> Tasks:
1: Name every hearing disorder that the article on newly identified inner-ear neurons mentions.
2: According to the article on newly identified inner-ear neurons, what method did the researchers use to identify the four types of spiral ganglion neurons?
3: Summarize the article on newly identified inner-ear neurons in two sentences.

Researchers identify three previously unknown neuronal types in the inner ear.

The ear is the sensory organ of hearing and balance in mammals, and is usually described as having three parts, namely, the outer ear, middle ear and the inner ear.  When sound reaches the inner ear, it is converted into electrical signals which are relayed to the brain via the ear’s nerve cells in the cochlea. Previously, most of these cells were considered to be only type 1 and type 2 neurons, with the type 1 neurons transmitting most of the auditory information. Now, a study from researchers at Karolinska Institutet identifies four types of neurons in the peripheral auditory system, three of which are new to science.   The team state that the analysis of these cells can lead to new therapies for various kinds of hearing disorders, such as tinnitus and age-related hearing loss. The study is published in Nature Communications.

Previous studies show that spiral ganglion neurons of the cochlea convey all auditory waves to the brain, yet the cellular and molecular complexity necessary to decode the various acoustic features in the spiral ganglion is still unclear.  The current study shows that the type 1 cells actually comprise three very different cell types, with neuron type specification already established at birth, indicating is that neuronal programming is established by molecular processes independent of neuronal activity or sensory input.

The current study uses single-cell RNA sequencing in mice to identify four distinct types of adult spiral ganglion neurons, including three previously unknown subclasses of type I and type II neurons, which can be distinguished via genetic profiling.  Results provide a catalogue of the genes expressed in the nerve cells, which can give the global medical community a solid foundation for better understanding the auditory system.

The team hypothesize that these three neuron types probably play a part in the decoding of sonic intensity or volume, a function that is crucial during conversations in a loud environment, which rely on the ability to filter out background noise. They go on to add that this property is also important in different forms of hearing disorders, such as tinnitus or hyperacusis.

The team surmise that their data identifies four types of neurons, including three novel subclasses of type I and type II neurons in the spiral ganglion neurons of the cochlea, along with numerous new marker genes and provided a comprehensive genetic framework that may shape their synaptic communication patterns.  For the future, the researchers state that the next step is to show what effect these individual nerve cells have on the auditory system, which can lead to the development of better auditory aids such as cochlear implants.

> Supplied records:
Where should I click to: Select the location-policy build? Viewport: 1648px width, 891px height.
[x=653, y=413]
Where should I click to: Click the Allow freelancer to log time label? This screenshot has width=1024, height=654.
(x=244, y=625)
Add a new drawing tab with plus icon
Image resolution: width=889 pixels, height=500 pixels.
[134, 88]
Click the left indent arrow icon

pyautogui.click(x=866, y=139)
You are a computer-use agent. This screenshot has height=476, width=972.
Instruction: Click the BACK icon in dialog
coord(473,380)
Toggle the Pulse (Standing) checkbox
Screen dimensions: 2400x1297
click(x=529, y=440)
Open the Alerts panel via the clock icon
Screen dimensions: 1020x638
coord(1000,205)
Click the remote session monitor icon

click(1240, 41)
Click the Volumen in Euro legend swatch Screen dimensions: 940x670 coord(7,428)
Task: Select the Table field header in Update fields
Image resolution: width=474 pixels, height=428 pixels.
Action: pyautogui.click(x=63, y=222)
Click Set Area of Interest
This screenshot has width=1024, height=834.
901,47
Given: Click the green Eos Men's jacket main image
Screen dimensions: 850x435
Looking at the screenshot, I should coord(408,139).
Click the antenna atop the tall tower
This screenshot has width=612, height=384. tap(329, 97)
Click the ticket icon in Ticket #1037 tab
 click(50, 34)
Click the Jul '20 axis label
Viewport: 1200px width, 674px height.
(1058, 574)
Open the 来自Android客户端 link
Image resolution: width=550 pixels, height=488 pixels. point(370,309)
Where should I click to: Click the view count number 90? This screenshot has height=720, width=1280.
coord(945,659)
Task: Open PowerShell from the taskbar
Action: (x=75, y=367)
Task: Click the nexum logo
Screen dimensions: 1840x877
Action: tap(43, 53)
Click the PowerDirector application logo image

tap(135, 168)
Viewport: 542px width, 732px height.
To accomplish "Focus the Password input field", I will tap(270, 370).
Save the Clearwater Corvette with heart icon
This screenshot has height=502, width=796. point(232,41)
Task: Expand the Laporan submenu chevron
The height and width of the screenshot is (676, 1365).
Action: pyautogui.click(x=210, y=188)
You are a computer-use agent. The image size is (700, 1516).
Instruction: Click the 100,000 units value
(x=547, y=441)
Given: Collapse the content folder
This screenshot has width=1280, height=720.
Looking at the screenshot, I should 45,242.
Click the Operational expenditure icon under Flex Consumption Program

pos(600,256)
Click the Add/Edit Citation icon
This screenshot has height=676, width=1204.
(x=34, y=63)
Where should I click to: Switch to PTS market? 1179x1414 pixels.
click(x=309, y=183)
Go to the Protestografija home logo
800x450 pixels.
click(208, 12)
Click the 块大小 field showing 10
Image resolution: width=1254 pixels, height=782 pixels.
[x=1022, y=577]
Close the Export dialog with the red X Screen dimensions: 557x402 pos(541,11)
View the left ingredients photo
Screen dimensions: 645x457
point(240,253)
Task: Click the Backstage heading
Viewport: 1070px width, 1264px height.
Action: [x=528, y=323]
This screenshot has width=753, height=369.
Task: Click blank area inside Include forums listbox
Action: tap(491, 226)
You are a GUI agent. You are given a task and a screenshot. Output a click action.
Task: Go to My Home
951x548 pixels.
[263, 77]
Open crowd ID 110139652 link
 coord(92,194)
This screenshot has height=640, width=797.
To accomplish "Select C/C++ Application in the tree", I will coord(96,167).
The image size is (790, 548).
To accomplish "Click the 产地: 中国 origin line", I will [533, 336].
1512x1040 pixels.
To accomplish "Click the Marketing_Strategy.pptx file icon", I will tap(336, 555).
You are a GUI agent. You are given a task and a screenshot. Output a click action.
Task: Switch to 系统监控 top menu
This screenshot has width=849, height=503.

> Set of answers:
1: Tinnitus, age-related hearing loss, hyperacusis

2: Single-cell RNA sequencing in mice

3: Using single-cell RNA sequencing in mice, researchers at Karolinska Institutet identified four types of spiral ganglion neurons in the cochlea, three of which are previously unknown subclasses of type I and type II neurons. The team suggests these neurons probably help decode sound intensity, and says that analyzing them could lead to new therapies for hearing disorders and better auditory aids such as cochlear implants.